Written instruction A: In the post on client certificate authentication for a Service Fabric API endpoint, which netsh command shows the certificates bound to each port?

═════ Reading text ═════

Client certificate authentication for Azure Service Fabric cluster API endpoint

In two previous posts I explained how to setup SSL for a local Azure Service Fabric cluster and how to configure this for a cluster running on Azure. In this post I describe how to setup client certificate authentication for the same API endpoint. Client certificate authentication requires that a client can only access the API with a client authentication certificate (certificate purpose 1.3.6.1.5.5.7.3.2).

At the moment of writing this post there is no built-in support for client certificate authentication in Service Fabric that I could find. So although everything described below actually works, it won't win any beauty contests :)

Let's begin: first of all, client certificate authentication won't work without server authentication. So before you continue, make sure the Service Fabric API endpoint is protected by a server authentication certificate (check this post for details).

Before we start

On Windows, a server authentication certificate is bound to one or more specific TCP ports. When a client (a browser for example) sends an http request to this port, the server responds with the configured certificate (among other things). This is of course a gross oversimplification but it serves our purpose.

You can check which certificates are bound to which ports using the netsh command: netsh http show sslcert.

═════ Supplied data ═════

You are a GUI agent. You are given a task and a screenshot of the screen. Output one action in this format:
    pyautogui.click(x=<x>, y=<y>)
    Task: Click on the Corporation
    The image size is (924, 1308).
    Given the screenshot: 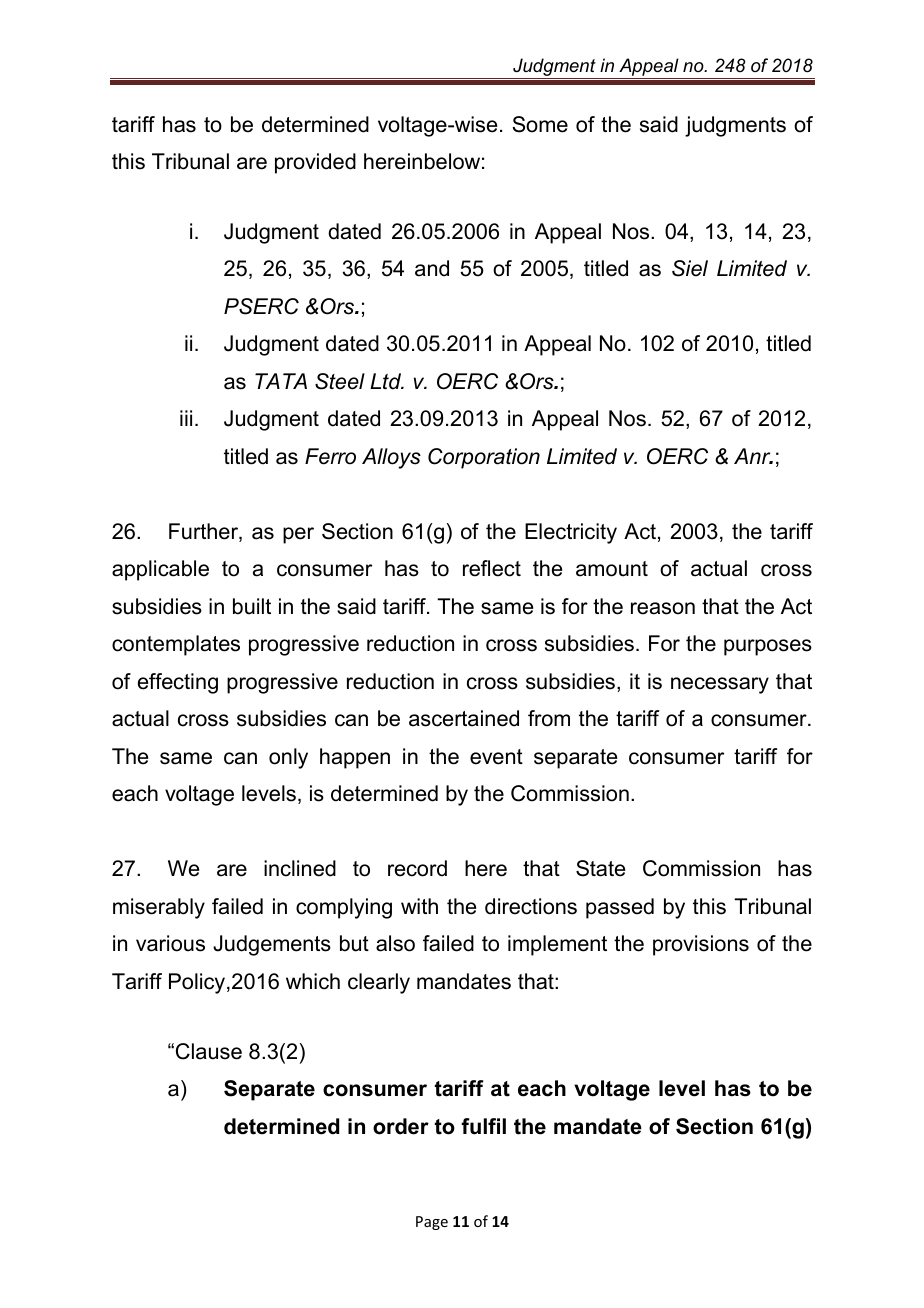 What is the action you would take?
    pyautogui.click(x=484, y=458)
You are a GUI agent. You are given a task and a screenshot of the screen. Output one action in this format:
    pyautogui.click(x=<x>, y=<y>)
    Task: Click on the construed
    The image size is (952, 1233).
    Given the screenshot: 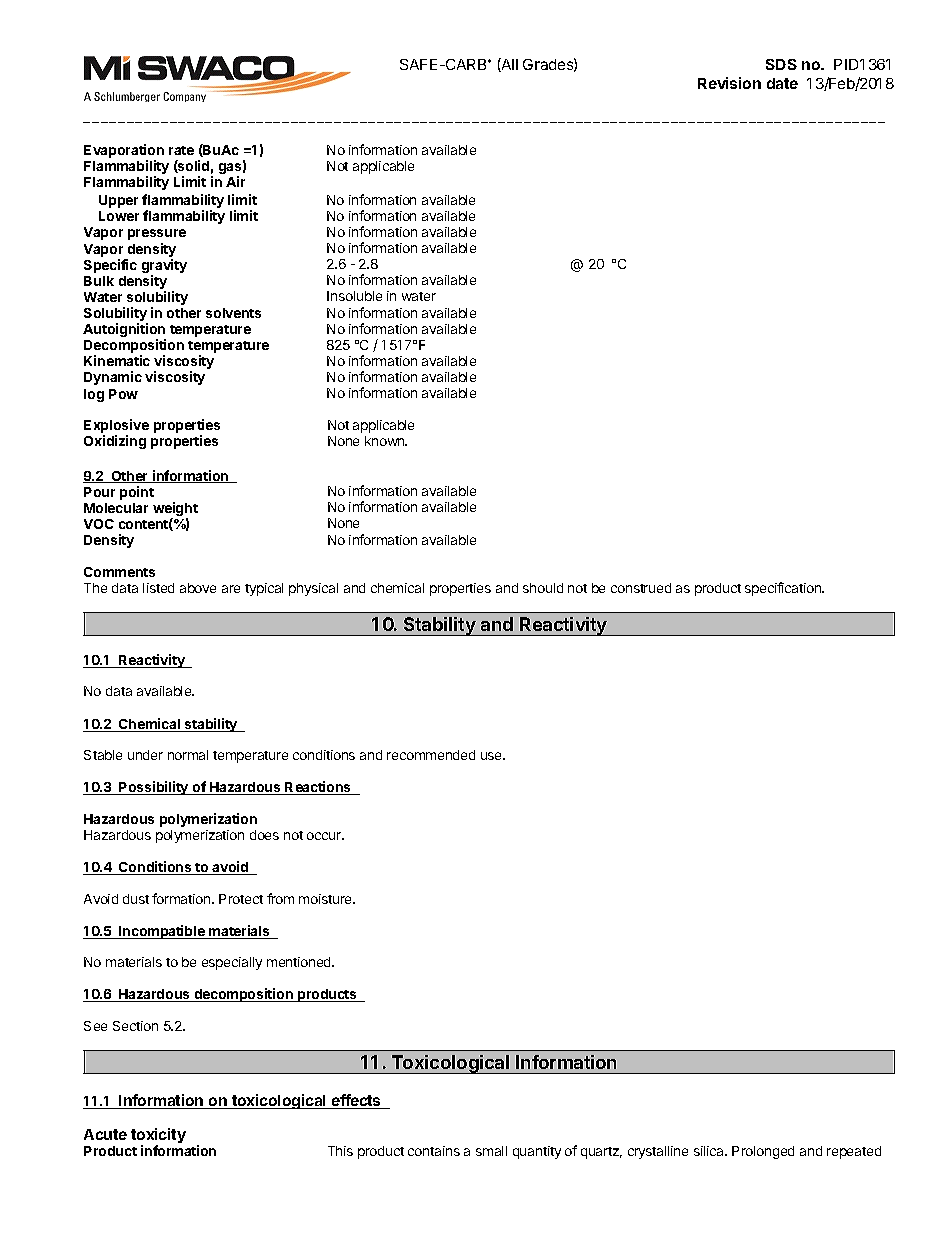 What is the action you would take?
    pyautogui.click(x=641, y=588)
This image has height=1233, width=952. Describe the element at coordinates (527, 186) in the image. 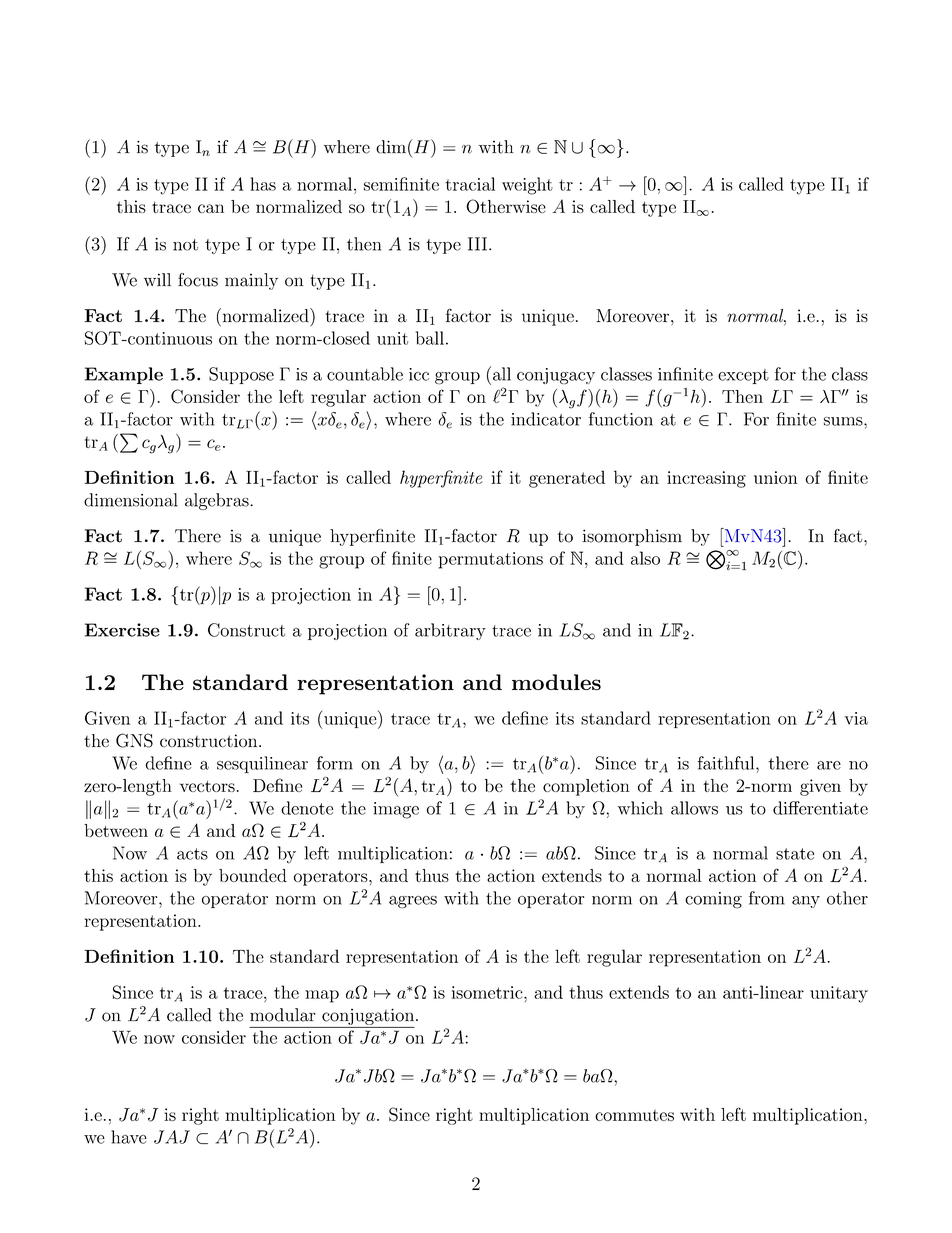

I see `weight` at that location.
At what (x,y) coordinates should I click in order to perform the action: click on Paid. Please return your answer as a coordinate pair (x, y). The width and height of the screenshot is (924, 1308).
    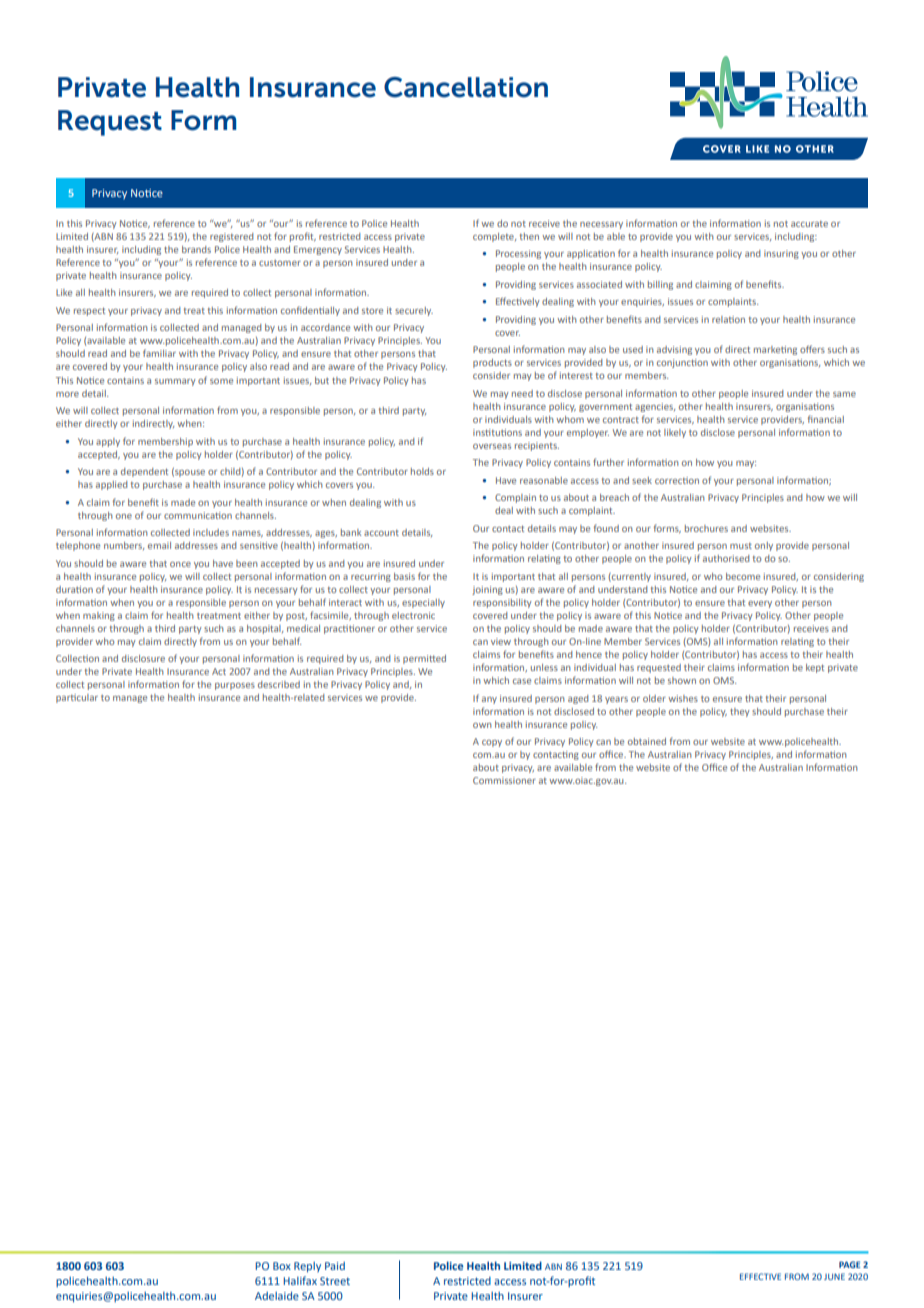
    Looking at the image, I should click on (335, 1266).
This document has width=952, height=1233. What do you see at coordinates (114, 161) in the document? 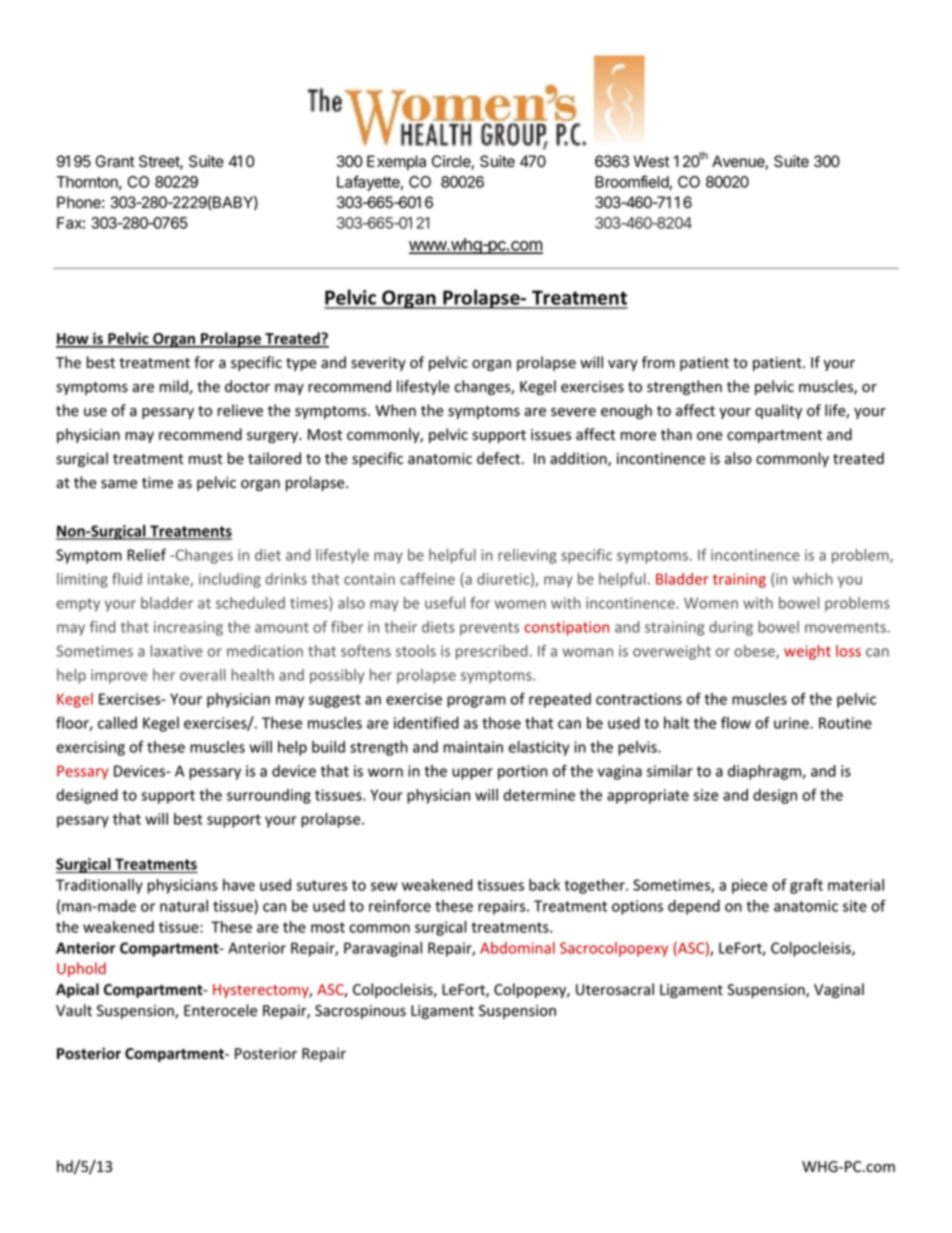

═════

Written instruction B: Switch "screenshot" to "screen capture" in the rows, starting at the line containing "At what (x,y)" and running through the end of the rows, and write out only that part with nothing else changed. Leave the pictures out.

Correct output A: netsh http show sslcert

Correct output B:
At what (x,y) coordinates should I click in order to perform the action: click on Paid. Please return your answer as a coordinate pair (x, y). The width and height of the screen capture is (924, 1308).
    Looking at the image, I should click on (335, 1266).
This document has width=952, height=1233. What do you see at coordinates (114, 161) in the document? 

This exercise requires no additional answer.